Although “DevOps” as a term may be little more than 10 years old, the variety of tools hitting the marketplace to further the combined practices of development and operations shows no slow down.

And the more organizations adopt DevOps practices, the more need for providers of platform, infrastructure and system infrastructure software as a service, according to the International Data Corp.

IDC said the worldwide DevOps software tools market saw strong double-digit growth in 2019 and totaled $8.5 billion in sales. It predicted slowed growth, in the single digits, in 2021 due to the COVID-19 pandemic, with stronger growth in 2022 and 2023.

And according to The NPD Group, which tracks monthly technology sales-out information from the largest IT distributors and resellers across North America, security software revenue in the B2B channel grew 21% compared to Q1 2020. NPD also expects continued growth as individuals return to work and businesses focus on digital transformation and security.

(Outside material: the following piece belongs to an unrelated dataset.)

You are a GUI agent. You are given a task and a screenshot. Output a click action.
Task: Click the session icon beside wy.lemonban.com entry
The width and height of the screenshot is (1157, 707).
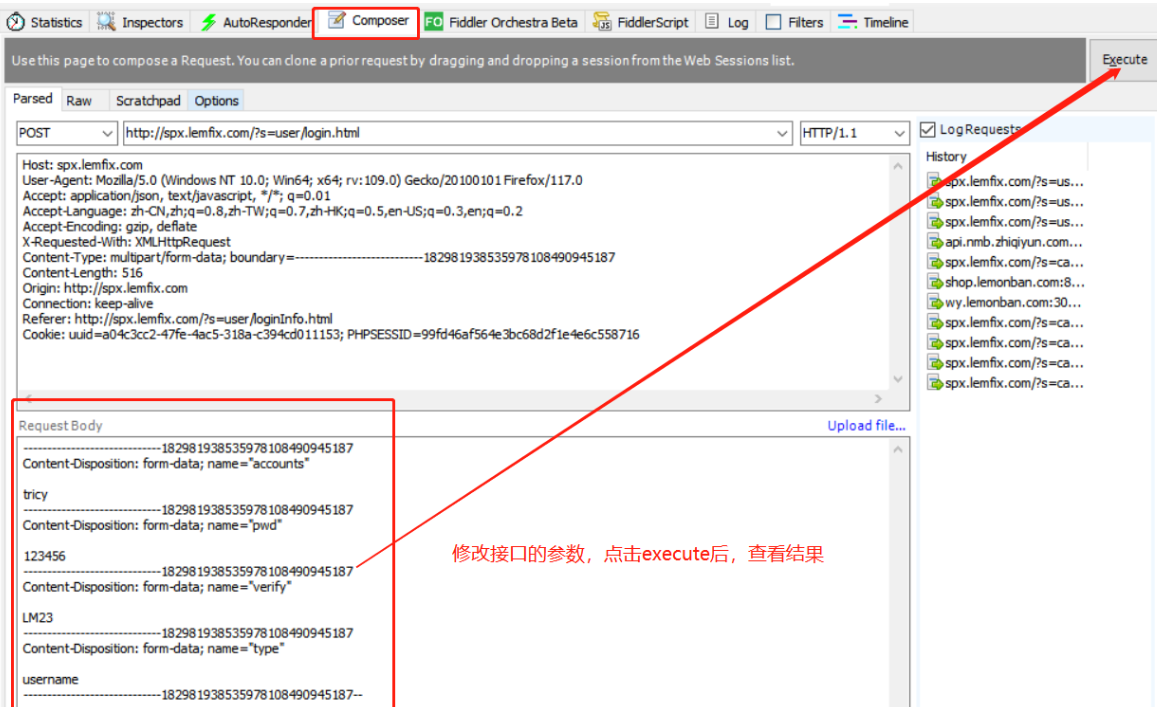click(x=933, y=302)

Here are the 10 coolest DevOps tools of 2021 so far.

For more of the biggest startups, products and news stories of 2021 so far, click here .

CircleCI

CircleCI (CI as in “continuous integration,” a DevOps practice of merging code changes regularly into a central repository before running automated builds and tests) offers a platform to save developers time and resources with a customizable fleet of CI and continuous delivery (CD) machines, in the cloud or self-hosted.

In May, San Francisco-based CircleCI announced the close of a $100 million Series F round of financing, bringing the total to $315.5 million since 2011. On the same day, CircleCI announced the acquisition of Dutch release orchestration platform Vamp.

In March, CircleCI announced a preview of new capabilities thanks to a new Arm compute build fleet running on AWS Graviton2. The news allows developers to build and run Arm-based applications with almost no spin-up time, the company announced at the time.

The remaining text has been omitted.